## Written task A
Check each statement below against the Ricoh camera text. For each, answer yes or no and quote the exact words from the text that decide it.
(i) The writer has used Ricoh cameras for several decades.
(ii) The writer chose the first Ricoh camera only because it was easy to use.
(iii) Today the writer uses one large Ricoh camera.

## Text to read
===
Drying images © Ricoh

Drying images © Ricoh


All I can say is well done Ricoh. What a fantastic undertaking.

I use Ricoh cameras, have done for several decades. The first Ricoh camera I ever used, almost 30 years ago helped me change the life experiences of two marginalized men, shaping the last few years of their lives in ways I’d never have imagined possible (link). I chose the camera because it was easy to use, but also because the images it produced were astonishingly high quality, way better than its diminutive size would suggest.


Resident of care home, shot with a Ricoh © Malcolm MacPhee/Inside The Fort

Resident of care home, shot with a Ricoh © Malcolm MacPhee/Inside The Fort


And today I use a couple of very small modern Ricoh cameras. Why? Oh, you’d have to use one to know. But with it I can capture moments I’d otherwise miss. And with a wee boy to bring up, that’s a good tool to have in my pocket.
===
## Information provided
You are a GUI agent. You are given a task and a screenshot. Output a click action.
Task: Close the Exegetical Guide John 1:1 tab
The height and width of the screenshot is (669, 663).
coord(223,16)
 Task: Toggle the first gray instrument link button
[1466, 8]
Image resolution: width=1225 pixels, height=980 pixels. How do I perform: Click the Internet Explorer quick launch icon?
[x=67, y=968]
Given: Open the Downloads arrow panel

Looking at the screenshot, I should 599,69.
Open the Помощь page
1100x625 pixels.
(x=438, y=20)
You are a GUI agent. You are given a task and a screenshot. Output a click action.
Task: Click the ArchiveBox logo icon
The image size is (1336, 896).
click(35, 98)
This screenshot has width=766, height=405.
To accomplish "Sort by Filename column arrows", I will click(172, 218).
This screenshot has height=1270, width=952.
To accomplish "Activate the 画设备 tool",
===
## Written task B
Rename "GUI agent" to "interface assistant" throughout the records, and reproduce every line of the records with nothing else changed.

## Output A
(i) Yes: "I use Ricoh cameras, have done for several decades."
(ii) No: "I chose the camera because it was easy to use, but also because the images it produced were astonishingly high quality"
(iii) No: "today I use a couple of very small modern Ricoh cameras"

## Output B
You are a interface assistant. You are given a task and a screenshot. Output a click action.
Task: Close the Exegetical Guide John 1:1 tab
The height and width of the screenshot is (669, 663).
coord(223,16)
 Task: Toggle the first gray instrument link button
[1466, 8]
Image resolution: width=1225 pixels, height=980 pixels. How do I perform: Click the Internet Explorer quick launch icon?
[x=67, y=968]
Given: Open the Downloads arrow panel

Looking at the screenshot, I should 599,69.
Open the Помощь page
1100x625 pixels.
(x=438, y=20)
You are a interface assistant. You are given a task and a screenshot. Output a click action.
Task: Click the ArchiveBox logo icon
The image size is (1336, 896).
click(35, 98)
This screenshot has width=766, height=405.
To accomplish "Sort by Filename column arrows", I will click(172, 218).
This screenshot has height=1270, width=952.
To accomplish "Activate the 画设备 tool",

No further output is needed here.